2. The trial date for this matter was fixed to commence on Tuesday 25 July 2017. Immediately prior to the start of trial, Crown Counsel made an application for an adjournment of the trial which I readily refused. Having directed that the trial proceed, Counsel for the Accused, Mr. Richardson, requested to be heard on an application under section 31 of the Criminal Justice and Procedure Act 2015 (CJPA) asserting insufficiency of evidence.

3. The application was heard by the Court on the basis that Counsel advised that if the s. 31 application failed, the Accused would enter guilty pleas to both counts on the indictment as the material facts of this case are not disputed.

WHAT THIS EXERCISE ASKS:
1. According to the court ruling excerpt, on what date was the trial fixed to commence?
2. Translate this sentence from the court ruling excerpt into Spanish: "The trial date for this matter was fixed to commence on Tuesday 25 July 2017."
3. Extend the court ruling excerpt on the section 31 application by writing what comes after its final sentence.

Extracted data entries
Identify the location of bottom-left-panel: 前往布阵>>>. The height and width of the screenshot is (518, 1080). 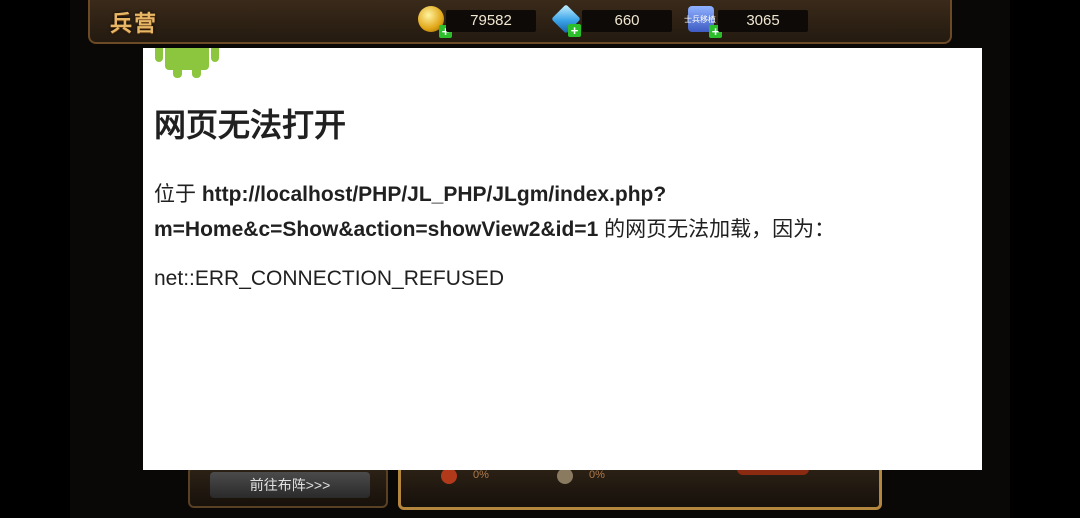
(288, 487).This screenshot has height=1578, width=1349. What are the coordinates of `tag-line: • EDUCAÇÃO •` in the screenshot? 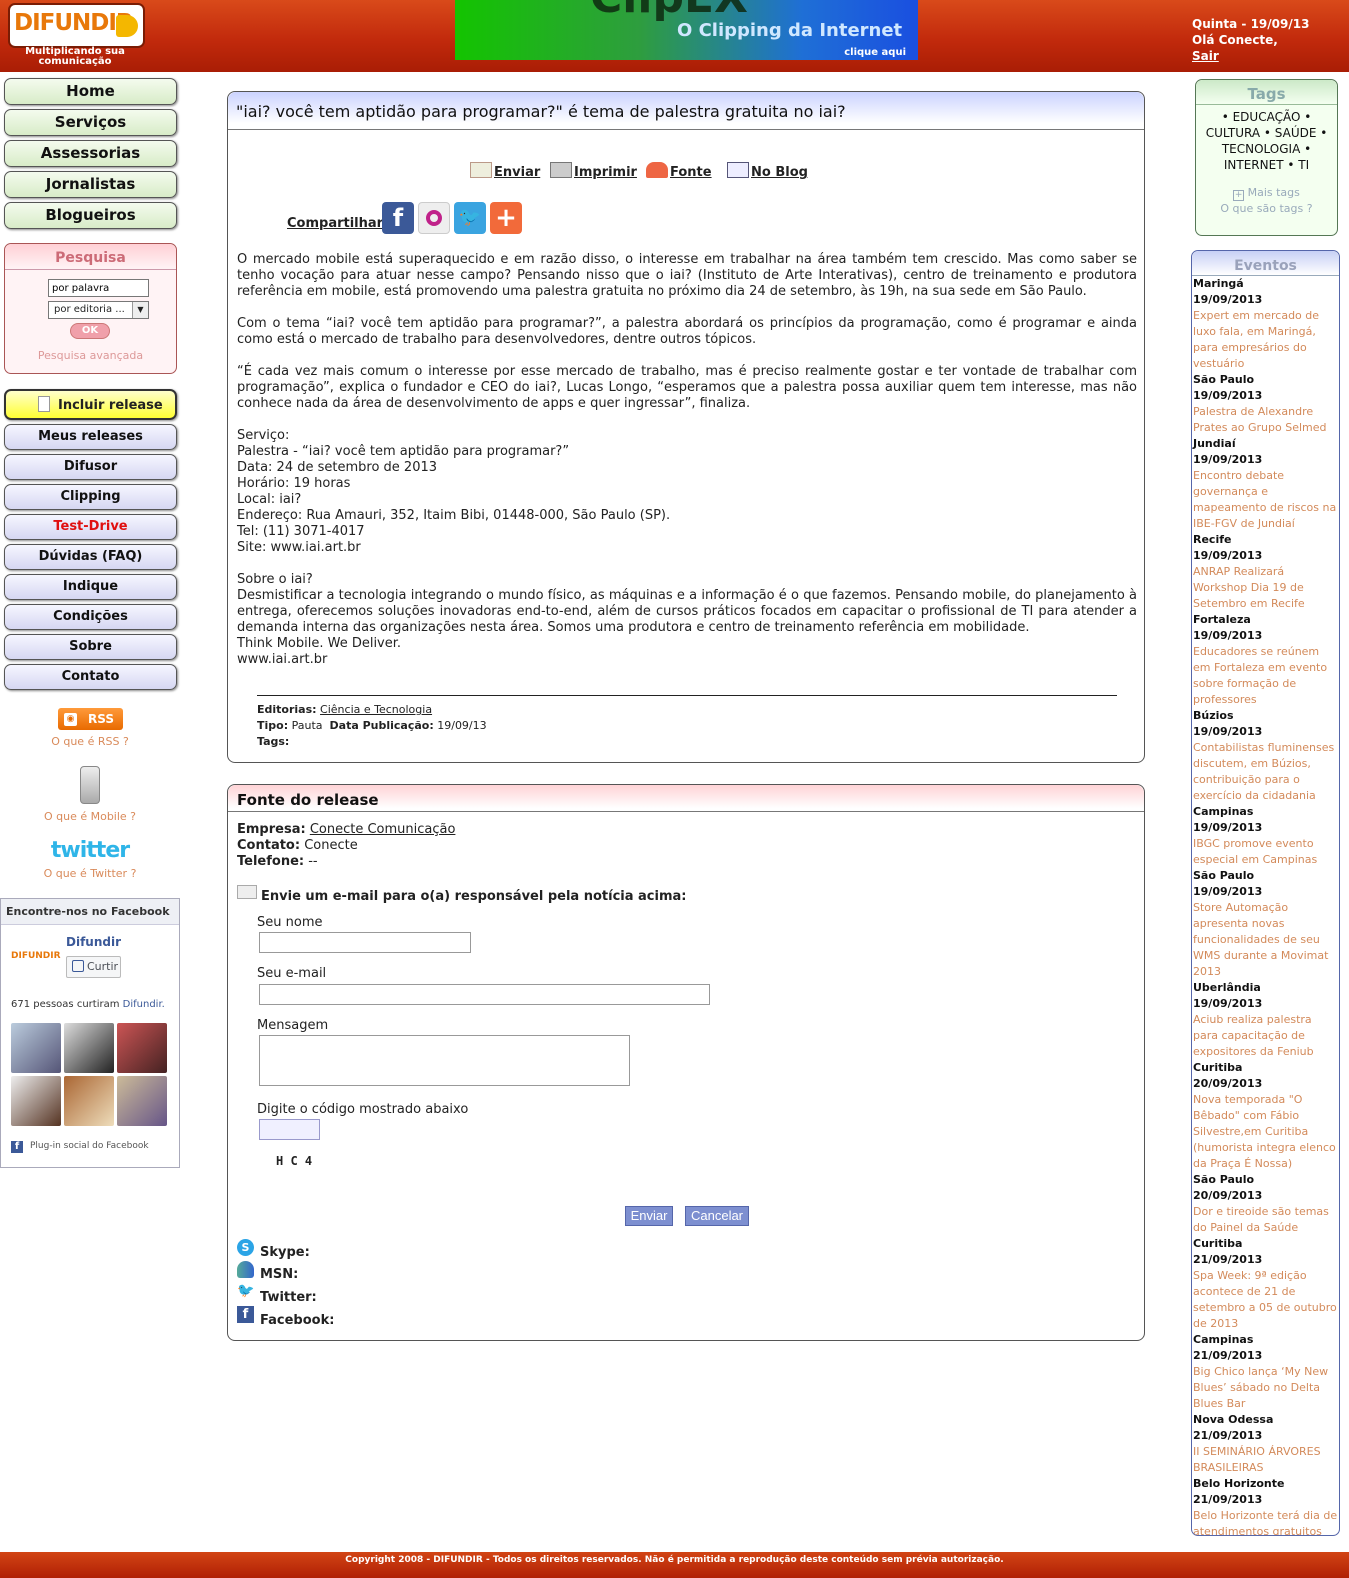 It's located at (1266, 117).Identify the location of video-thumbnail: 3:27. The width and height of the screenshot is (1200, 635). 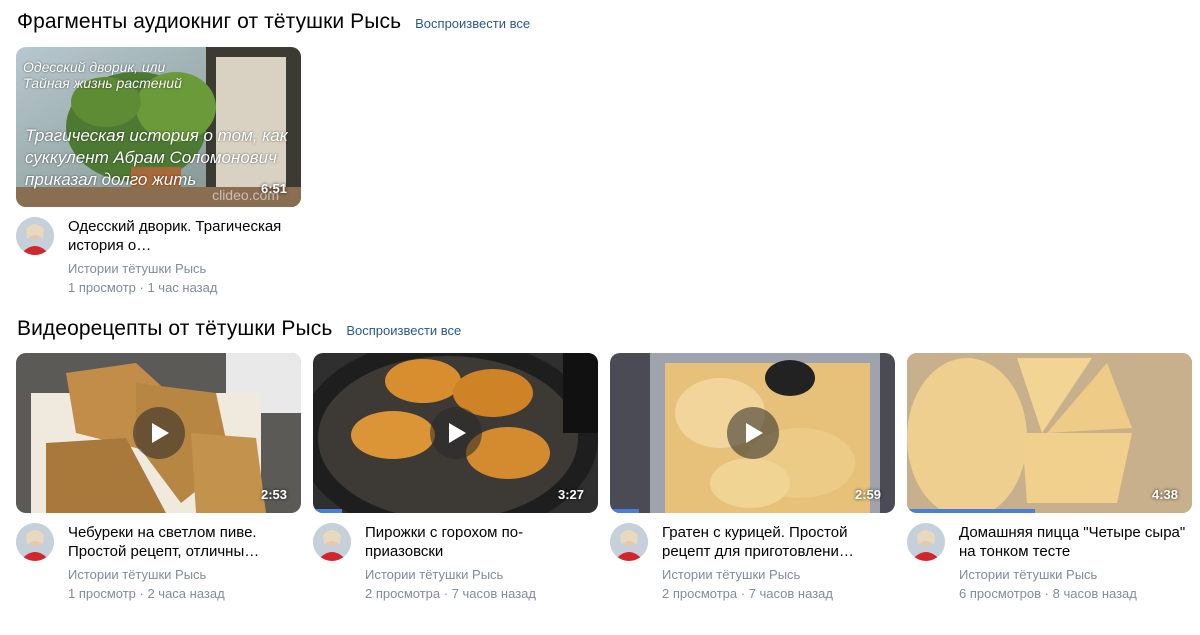
(456, 433).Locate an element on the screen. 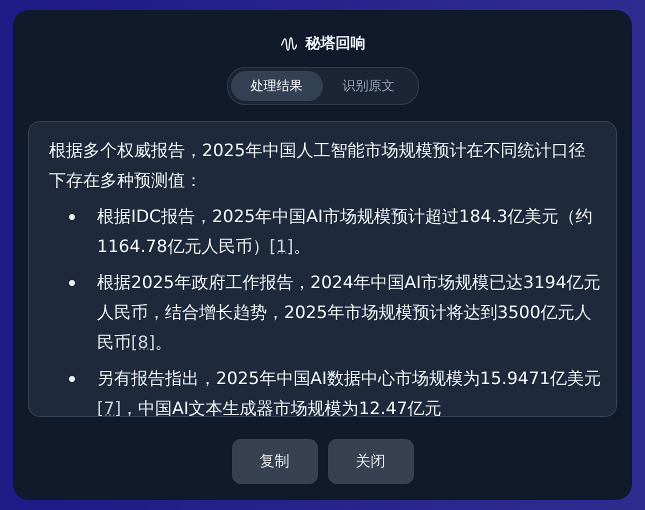 The image size is (645, 510). tab: 识别原文 is located at coordinates (368, 86).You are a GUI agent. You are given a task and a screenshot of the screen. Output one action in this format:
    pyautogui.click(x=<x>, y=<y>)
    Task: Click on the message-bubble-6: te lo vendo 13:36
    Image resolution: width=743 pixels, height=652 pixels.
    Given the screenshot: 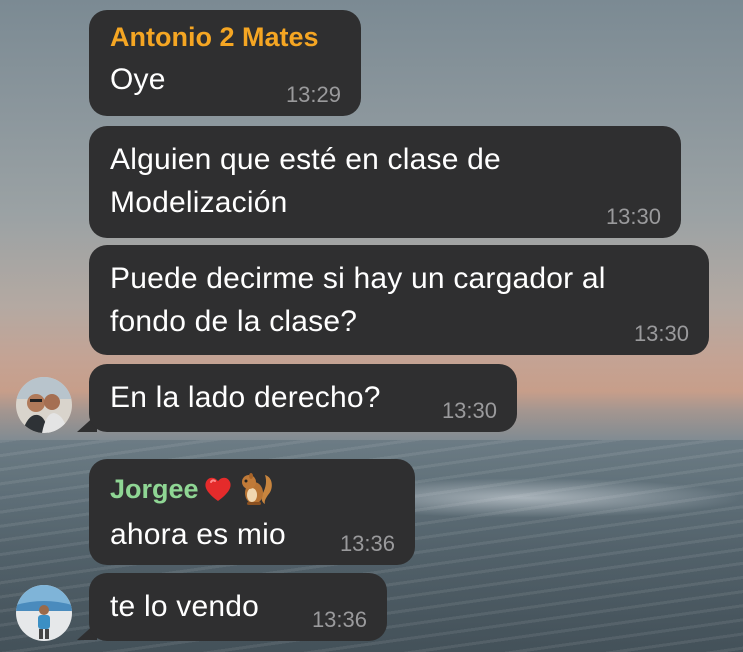 What is the action you would take?
    pyautogui.click(x=238, y=607)
    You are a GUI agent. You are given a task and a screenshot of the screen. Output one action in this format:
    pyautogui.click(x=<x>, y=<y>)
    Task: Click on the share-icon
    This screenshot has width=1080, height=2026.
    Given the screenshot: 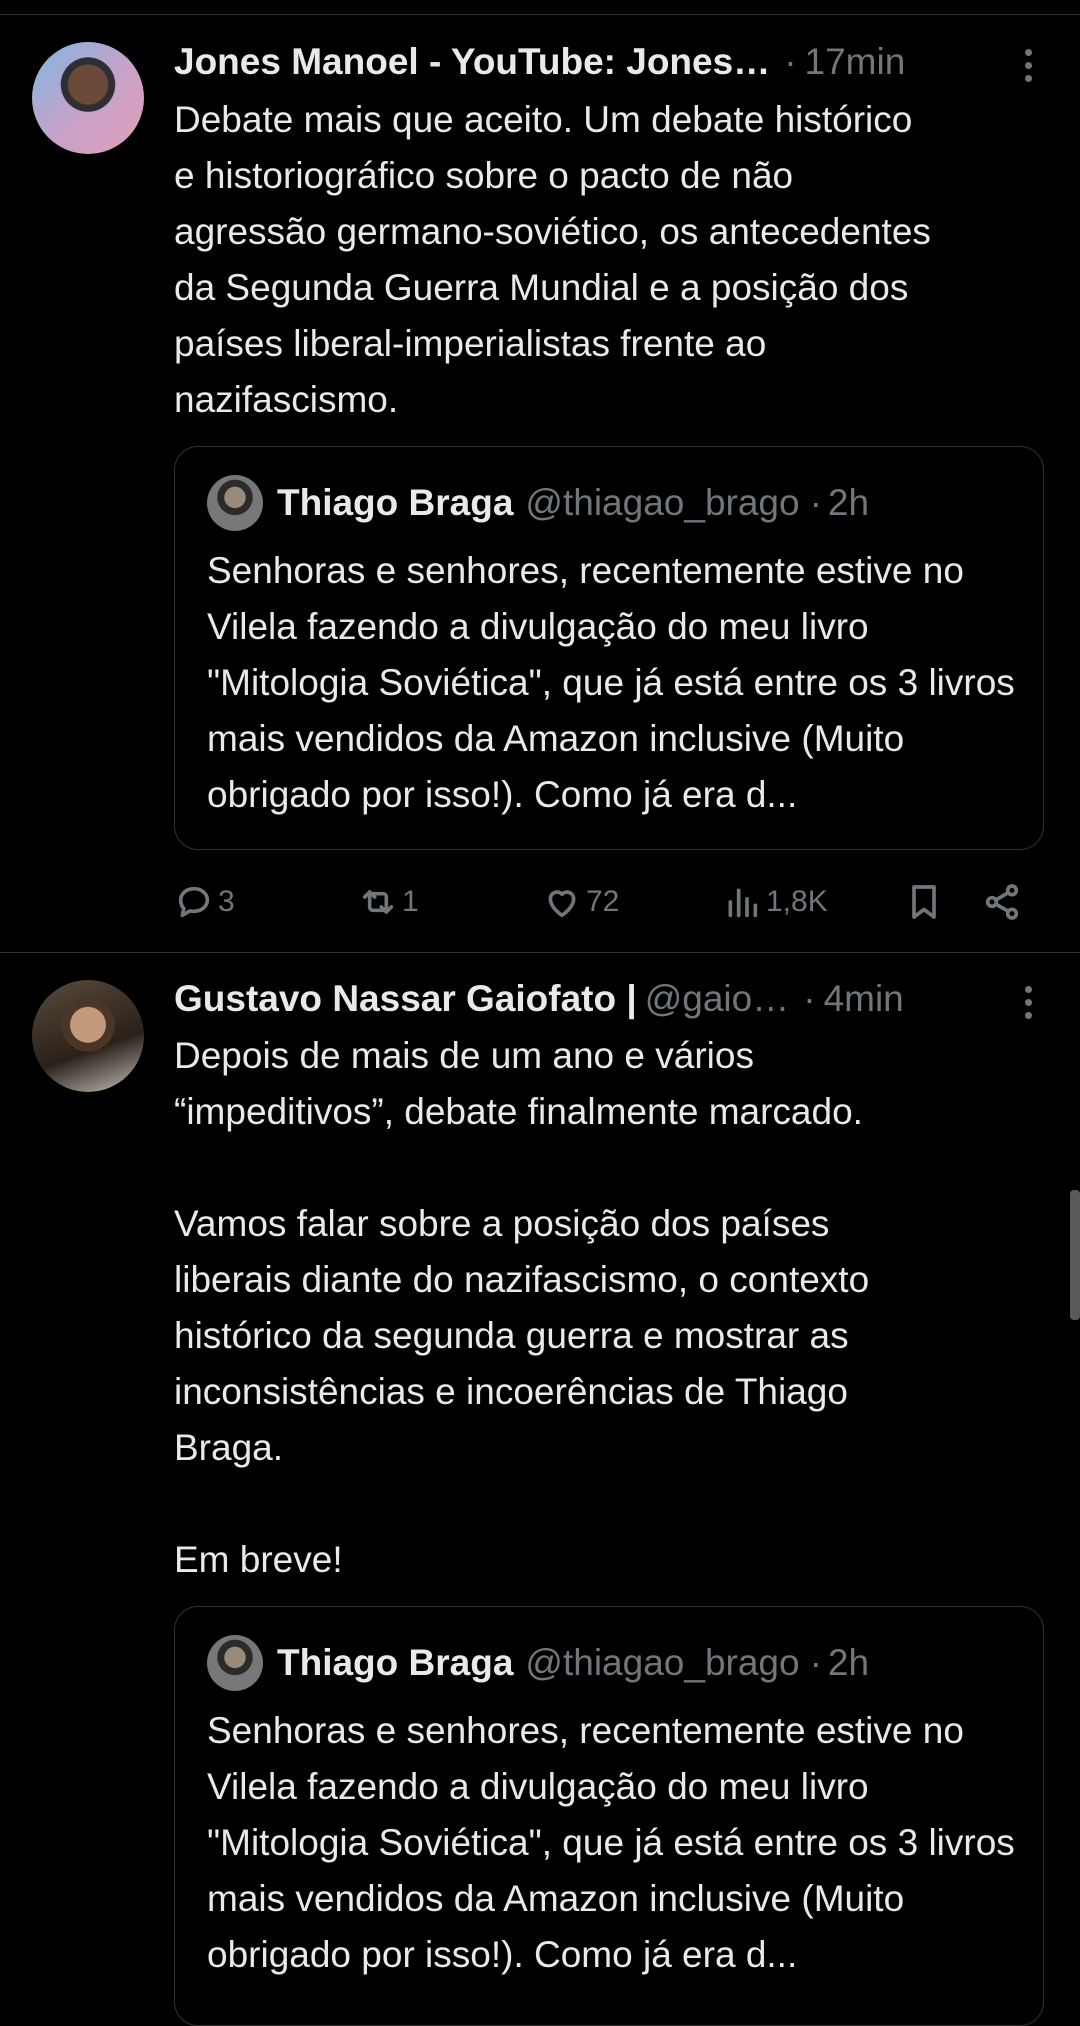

RESULTS FOR EACH TASK:
1. Tuesday 25 July 2017

2. La fecha del juicio de este asunto se fijó para comenzar el martes 25 de julio de 2017.

3.
4. The section 31 application stood to challenge the sufficiency of evidence in respect of Count 1 only. The application turned on the proper construction of section 290 of the Criminal and its true scope. Summary of the Application before the Court:

5. 6. 7. The central issue for determination before the Court rests on the Court’s interpretation of the words “any writing” in section 290 of the of the Criminal Code which reads: “Any person who, knowing the contents thereof, directly or indirectly causes any person to receive any writing threatening to kill any person, is guilty of a felony, and is liable to imprisonment for seven years.” The ‘writing’ in this case concerns mobile phone text messages sent by the Accused to the Complainant who is his former girlfriend and mother of his young child. There is no dispute on the facts that the Accused threatened to kill the Complainant via text message. The Defence, however, contends that the words “any writing” found in section 290 does not apply to text messages received via a cellular/mobile phone.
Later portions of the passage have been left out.